Rhein potentiates doxorubicin in treating triple negative breast cancer by inhibiting cancer-associated fibroblasts

Abstract

Cancer-associated fibroblasts (CAFs), one of the most abundant stromal cells in the tumor microenvironment, mediate desmoplastic responses. CAFs are major drivers for the failure of triple-negative breast cancer (TNBC) chemotherapy. It is well-documented that many traditional Chinese medicines (TCMs) exhibit potent anti-fibrotic effects based on their capacity to suppress suppress the production of ECM proteins. Therefore, the combination of TCMs exhausting CAFs with chemotherapy is a potential regimen for treating TNBC. Here, TGF-β was used to induce the transformation of NIH/3T3 cells into CAFs for screening TCMs to inhibit tumor fibrosis. After screening 11 candidate TCMs for inhibiting CAFs using the TMS method, rhein (Rhe) was found to strongly inhibit the proliferation of CAFs.
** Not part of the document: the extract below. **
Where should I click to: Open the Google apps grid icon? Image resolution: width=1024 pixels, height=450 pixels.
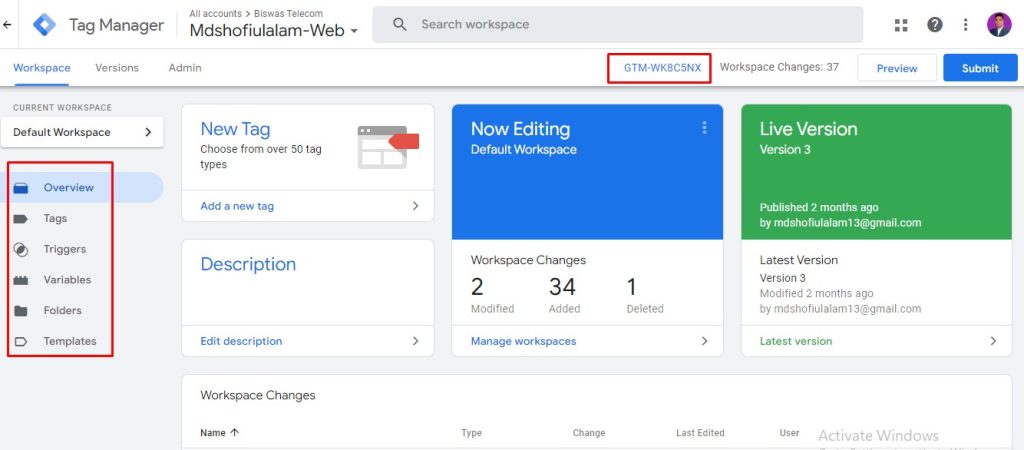click(901, 25)
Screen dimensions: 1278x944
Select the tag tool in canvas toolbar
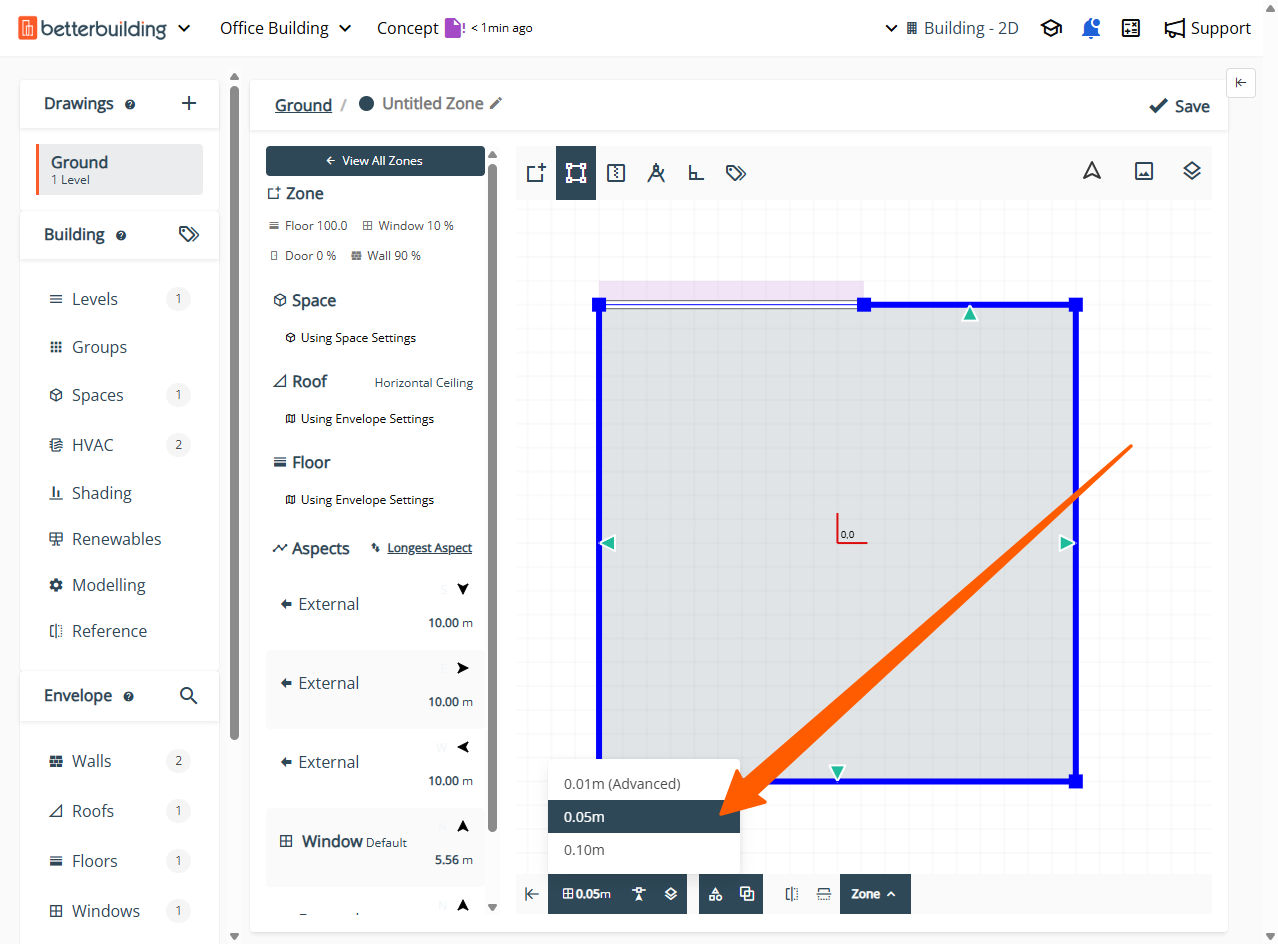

Therefore, Rhe was chosen as a representative TCM to inhibit CAFs in TNBC. A 4T1Fluc/CAFs tumor sphere resembling the TME in vivo was constructed to explore the feasibility of inhibiting CAFs to sensitize DOX in treating TNBC. It was found that CAFs apparently hindered the penetration of DOX into 4T1Fluc/CAFs tumor spheres and decreased the the sensitivity of 4T1Fluc cells to DOX, while Rhe significantly restored the sensitivity of 4T1Fluc cells to DOX by inhibiting the proliferation of CAFs. Consistent with in vitro results, Rhe reversed the abnormal activation of CAFs and diminished the accumulation of collagen in 4T1Fluc mouse xenograft models. This removal of stromal barrier facilitated the antitumor efficacy of DOX. Altogether, this study demonstrated for the first time that Rhe could inhibit tumor tissue fibrosis and synergize DOX to treat TNBC.